As Biden inauguration approaches, Pelosi has yet to send impeachment article to Senate
Current Senate Majority Leader Mitch McConnell has said the Senate is not set to resume formal business until the day before Biden is inaugurated.
With less than one week to go before President-elect Joe Biden's inauguration, House Speaker Nancy Pelosi has yet to formally deliver the House-passed article of impeachment to the Senate.
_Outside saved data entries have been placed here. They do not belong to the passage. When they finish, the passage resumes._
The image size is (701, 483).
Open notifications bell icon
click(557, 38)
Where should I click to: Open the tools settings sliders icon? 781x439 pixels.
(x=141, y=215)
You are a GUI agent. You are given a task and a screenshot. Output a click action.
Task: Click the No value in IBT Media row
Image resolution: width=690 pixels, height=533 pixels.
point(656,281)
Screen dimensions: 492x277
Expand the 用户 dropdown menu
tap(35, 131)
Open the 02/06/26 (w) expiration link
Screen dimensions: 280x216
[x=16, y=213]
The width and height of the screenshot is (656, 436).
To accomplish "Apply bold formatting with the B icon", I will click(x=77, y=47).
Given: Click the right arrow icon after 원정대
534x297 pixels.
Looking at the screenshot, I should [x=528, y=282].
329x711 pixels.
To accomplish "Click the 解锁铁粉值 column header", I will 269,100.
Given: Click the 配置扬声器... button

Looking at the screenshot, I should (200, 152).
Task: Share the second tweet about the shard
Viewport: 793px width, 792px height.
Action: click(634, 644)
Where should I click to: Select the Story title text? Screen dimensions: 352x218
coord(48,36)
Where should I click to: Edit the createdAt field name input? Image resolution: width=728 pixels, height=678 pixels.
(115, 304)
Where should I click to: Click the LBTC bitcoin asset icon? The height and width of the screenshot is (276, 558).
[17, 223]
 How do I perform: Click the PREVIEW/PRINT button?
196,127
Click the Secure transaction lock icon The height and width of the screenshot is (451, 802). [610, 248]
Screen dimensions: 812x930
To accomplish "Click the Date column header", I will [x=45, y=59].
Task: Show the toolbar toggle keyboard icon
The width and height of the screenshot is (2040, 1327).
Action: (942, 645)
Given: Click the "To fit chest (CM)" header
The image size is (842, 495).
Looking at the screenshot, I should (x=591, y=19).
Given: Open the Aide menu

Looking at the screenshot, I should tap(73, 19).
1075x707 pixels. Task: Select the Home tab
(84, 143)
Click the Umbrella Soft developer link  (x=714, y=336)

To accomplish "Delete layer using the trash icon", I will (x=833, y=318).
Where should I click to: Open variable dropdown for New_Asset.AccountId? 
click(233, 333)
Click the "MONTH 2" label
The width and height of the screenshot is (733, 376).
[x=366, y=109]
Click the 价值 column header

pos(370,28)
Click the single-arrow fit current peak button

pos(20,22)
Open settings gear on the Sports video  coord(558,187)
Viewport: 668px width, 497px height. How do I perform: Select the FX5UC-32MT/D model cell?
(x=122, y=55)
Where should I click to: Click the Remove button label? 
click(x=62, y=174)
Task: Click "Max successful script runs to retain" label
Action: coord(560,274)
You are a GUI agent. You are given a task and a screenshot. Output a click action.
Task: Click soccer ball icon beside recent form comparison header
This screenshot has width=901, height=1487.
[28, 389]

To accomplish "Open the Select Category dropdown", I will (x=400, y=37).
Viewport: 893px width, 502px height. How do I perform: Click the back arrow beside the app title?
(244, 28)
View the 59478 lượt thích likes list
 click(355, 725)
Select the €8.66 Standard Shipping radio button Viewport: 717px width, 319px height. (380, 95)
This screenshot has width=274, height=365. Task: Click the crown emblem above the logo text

"In terms of the timing, as I mentioned, one week ago, on January 6th, there was an active insurrection perpetrated on the Capitol of the United States incentivized by the president of the United States," Pelosi said during a news conference on Friday. "One week later, Wednesday to Wednesday, that president was impeached in a bipartisan way by the House of Representatives. So urgent was the matter they're now working on taking this to trial, and you'll be the first to know when we announce that we're going over there."
According to Senate Majority Leader Mitch McConnell, the Senate is not set to resume formal business until Jan. 19, the day before Biden's inauguration, so an impeachment trial wouldn't begin any earlier.
Until Georgia Senate winners Raphael Warnock and Jon Ossoff as well as Vice President-elect Kamala Harris are sworn in, McConnell remains majority leader and sets the agenda in the Senate.
Georgia's Secretary of State Brad Raffensperger has to certify the Senate election results by Jan. 22. After Warnock and Ossoff are sworn in, the makeup of the Senate will be 50-50 with Harris as the tie-breaking vote.
On Wednesday, the day the House voted to impeach Trump, Senate Democratic Leader Chuck Schumer said in a statement that a Senate trial could begin immediately with agreement from "the current Senate majority leader to reconvene the Senate for an emergency session, or it will begin after January 19."
"But make no mistake," Schumer continued, "there will be an impeachment trial in the United States Senate. There will be a vote on convicting the president for high crimes and misdemeanors, and if the president is convicted, there will be a vote on barring him from running again."
If a Senate trial doesn't begin before Biden is inaugurated, "it is an open question as to whether a former president can face a Senate impeachment trial," according to the National Constitution Center.
It is also unclear who would preside over a trial in the Senate if Trump is out of office. The Constitution says that the Chief Justice of the United States presides over the trial of a president but is silent about who performs that function in the trial of an ex-president.